A few years back, I had the opportunity to live in Macau while teaching a class on Casino Management & Regulation at both the University of Macau and Macau Polytechnic Institute, a class that had been organized by my friend Bill Eadington.
For my first lecture, I opted to wear an old pair of cufflinks that my mother had collected during the Nixon era, for my mother had been this diehard Republican, and the design of these cufflinks was simply the late president’s last name.
As I was introducing myself to the class during my very first lecture, I mentioned that I was wearing the cufflinks, and following the class several of the students (which included a number of professors from Macau) came up to take a look. I was fascinated by this response—these people really wanted to see the Nixon cufflinks and were actually somewhat reverent about them, and so I made one of my tasks during my tenure in Macau to understand why this was the case.

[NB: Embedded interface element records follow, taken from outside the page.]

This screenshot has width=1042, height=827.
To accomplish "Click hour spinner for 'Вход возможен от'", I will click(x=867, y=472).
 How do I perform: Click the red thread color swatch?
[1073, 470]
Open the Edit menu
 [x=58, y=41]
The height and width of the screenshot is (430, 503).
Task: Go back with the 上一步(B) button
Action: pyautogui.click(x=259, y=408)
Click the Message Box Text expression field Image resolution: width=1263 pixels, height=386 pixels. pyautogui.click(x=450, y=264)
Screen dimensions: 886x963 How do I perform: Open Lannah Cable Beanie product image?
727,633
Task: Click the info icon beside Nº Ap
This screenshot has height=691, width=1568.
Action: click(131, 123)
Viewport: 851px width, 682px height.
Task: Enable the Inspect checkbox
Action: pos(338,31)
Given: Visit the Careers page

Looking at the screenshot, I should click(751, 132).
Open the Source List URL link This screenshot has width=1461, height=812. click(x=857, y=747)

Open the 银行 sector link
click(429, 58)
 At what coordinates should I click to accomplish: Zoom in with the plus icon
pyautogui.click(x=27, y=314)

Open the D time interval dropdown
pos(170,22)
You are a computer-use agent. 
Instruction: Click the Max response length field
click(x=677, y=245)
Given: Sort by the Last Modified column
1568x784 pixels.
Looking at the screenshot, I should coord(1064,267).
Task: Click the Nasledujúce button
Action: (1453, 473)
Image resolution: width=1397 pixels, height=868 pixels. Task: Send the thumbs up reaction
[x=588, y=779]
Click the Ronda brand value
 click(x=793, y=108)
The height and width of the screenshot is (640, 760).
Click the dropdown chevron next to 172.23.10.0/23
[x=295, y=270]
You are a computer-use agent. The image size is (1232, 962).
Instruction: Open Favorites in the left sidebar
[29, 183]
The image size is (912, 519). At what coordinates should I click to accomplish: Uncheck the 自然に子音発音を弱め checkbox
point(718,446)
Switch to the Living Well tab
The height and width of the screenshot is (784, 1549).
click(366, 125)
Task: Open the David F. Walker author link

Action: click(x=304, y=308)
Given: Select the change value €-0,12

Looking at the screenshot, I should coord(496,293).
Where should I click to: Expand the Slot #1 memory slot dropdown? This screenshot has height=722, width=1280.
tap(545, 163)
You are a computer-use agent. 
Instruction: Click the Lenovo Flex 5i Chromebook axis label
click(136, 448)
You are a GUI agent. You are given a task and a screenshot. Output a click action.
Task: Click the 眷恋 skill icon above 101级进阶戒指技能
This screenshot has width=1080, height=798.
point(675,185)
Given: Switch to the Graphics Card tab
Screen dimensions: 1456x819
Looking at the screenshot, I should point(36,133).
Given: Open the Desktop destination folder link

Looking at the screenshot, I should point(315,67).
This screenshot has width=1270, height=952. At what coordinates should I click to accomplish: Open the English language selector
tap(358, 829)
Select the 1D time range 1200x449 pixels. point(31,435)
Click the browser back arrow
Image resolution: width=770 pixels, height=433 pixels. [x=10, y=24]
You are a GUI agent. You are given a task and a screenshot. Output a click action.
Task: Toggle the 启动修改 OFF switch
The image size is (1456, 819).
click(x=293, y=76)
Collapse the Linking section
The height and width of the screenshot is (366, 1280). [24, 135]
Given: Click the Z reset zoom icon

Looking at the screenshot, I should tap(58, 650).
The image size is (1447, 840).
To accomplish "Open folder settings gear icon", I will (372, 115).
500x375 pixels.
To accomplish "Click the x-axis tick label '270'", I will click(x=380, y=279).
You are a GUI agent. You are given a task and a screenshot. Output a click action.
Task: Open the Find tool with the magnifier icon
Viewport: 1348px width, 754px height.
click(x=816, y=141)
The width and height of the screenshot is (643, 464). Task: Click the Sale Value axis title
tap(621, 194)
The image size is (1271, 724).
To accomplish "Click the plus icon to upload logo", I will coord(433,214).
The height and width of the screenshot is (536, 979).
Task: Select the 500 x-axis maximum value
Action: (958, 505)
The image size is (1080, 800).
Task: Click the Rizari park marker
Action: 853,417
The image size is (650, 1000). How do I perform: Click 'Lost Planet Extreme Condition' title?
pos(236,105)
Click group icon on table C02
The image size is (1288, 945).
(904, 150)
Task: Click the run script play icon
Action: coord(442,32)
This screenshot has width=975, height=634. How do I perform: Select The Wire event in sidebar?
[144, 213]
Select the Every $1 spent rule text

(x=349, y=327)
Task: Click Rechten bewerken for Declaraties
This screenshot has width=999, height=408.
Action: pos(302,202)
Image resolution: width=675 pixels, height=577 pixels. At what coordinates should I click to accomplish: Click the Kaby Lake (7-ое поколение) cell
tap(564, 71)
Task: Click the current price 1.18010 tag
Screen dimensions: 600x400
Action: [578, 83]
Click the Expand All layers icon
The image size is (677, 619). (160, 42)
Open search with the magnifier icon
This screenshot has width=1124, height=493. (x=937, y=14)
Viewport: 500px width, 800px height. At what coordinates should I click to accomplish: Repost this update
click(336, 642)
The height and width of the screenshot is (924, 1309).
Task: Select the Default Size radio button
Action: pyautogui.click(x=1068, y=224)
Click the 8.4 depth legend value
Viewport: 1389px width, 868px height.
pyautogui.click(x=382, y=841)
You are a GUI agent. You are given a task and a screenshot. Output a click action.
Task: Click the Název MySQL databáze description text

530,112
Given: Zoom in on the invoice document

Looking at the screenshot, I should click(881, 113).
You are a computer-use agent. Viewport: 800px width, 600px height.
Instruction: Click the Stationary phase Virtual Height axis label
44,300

The simple answer was, of course, that President Nixon officially recognized China as a country. I came to understand that the adoration for Nixon in Macau was about much more than just the act of his recognizing China, however, and the something else that I came to understand was the concept of face.
I would never be so foolish as to suggest that I can speak to the cultural nuances of face in China; I cannot. I did come to understand the notion to the extent that to pubicly shame someone was to cause that person to lose face, and that causing someone to lose face carried with it the potential of further action, and that further action could be unpleasant. Anyway, I believe that I have learned enough on the topic to suggest that this whole thing of losing and saving face is critically important.
Last October, Steve Wynn made a mistake. In the context of an earnings conference call, he suggested that a regulatory process that addressed how many tables could be offered in a casino in Macau was basically stupid.
Unfortunately, the target of his message lived by a code that such public shaming was a manifest and material loss of face and such an action could not take place without a cost. And as the gaming world has clearly seen, that cost is a very low allotment of gaming tables for Wynn’s new resort in Cotai.
As I have gotten older, I seem to continually re-learn the lesson that it is often better to be happy than right, and when it comes to rants during earnings calls, my guess is that Mr. Wynn now really appreciates that concept. If there is a call that he and his many stakeholders could take back, I would guess it would be that call.
But that is that, and unfortunately another interesting thing that I believe I have learned about the Chinese mindset is that it definitively has a long view—meaning, of course, that Wynn will probably be in the penalty box longer than he would like.
Underneath this all, however, is the fact that Wynn was absolutely right. For a regulatory entity to make an effort to control the inputs into the production process is a huge market distortion—and market distortions, by definition, screw up markets, and this leads to a stream of unintended consequences that typically benefit no one.
Furthermore, one does not have to fly to Asia to see this, for an integral aspect of the tribal compacting process in California is the placing of caps on the number of devices that the casino facility can offer.
If a casino is to have its tables or slots limited to a number below that which would exist if determined by market forces, the results are somewhat predictable. The casino will not be able to meet demand, and will therefore offer overcrowding and poor service to its guests.
With slots, even if they are server-based, there will be denominations that are not available, and people will not be able to get on machines. For table games, the casino reacts to the lack of supply by raising the table limits, which eliminates the revenues and repeat patronage of the lower-tier player. And the fact that this casino offers poor service because of this supply restriction is not good for anyone.
A major issue with regulatory entities is that they are monopolies, led and staffed by people who often have a limited literacy and fluency in business, finance, economics and other skill sets that are materially important to understand in order to orchestrate an appropriate public policy and avoid the all-too-present law of unintended consequences.
Furthermore, as a result of this limited literacy and fluency, they often make decisions based on fear and/or ignorance. The end of this daisy chain is that people who are trying to invest in communities, pay taxes, employ people and enhance the tourism appeal of a jurisdiction get subjected to a regulatory circus that, quite frankly, makes no sense.
It is the damage that these regulators do to the public policy goals of their jurisdictions that should be the cause of the loss of face, and not someone speaking to the truth.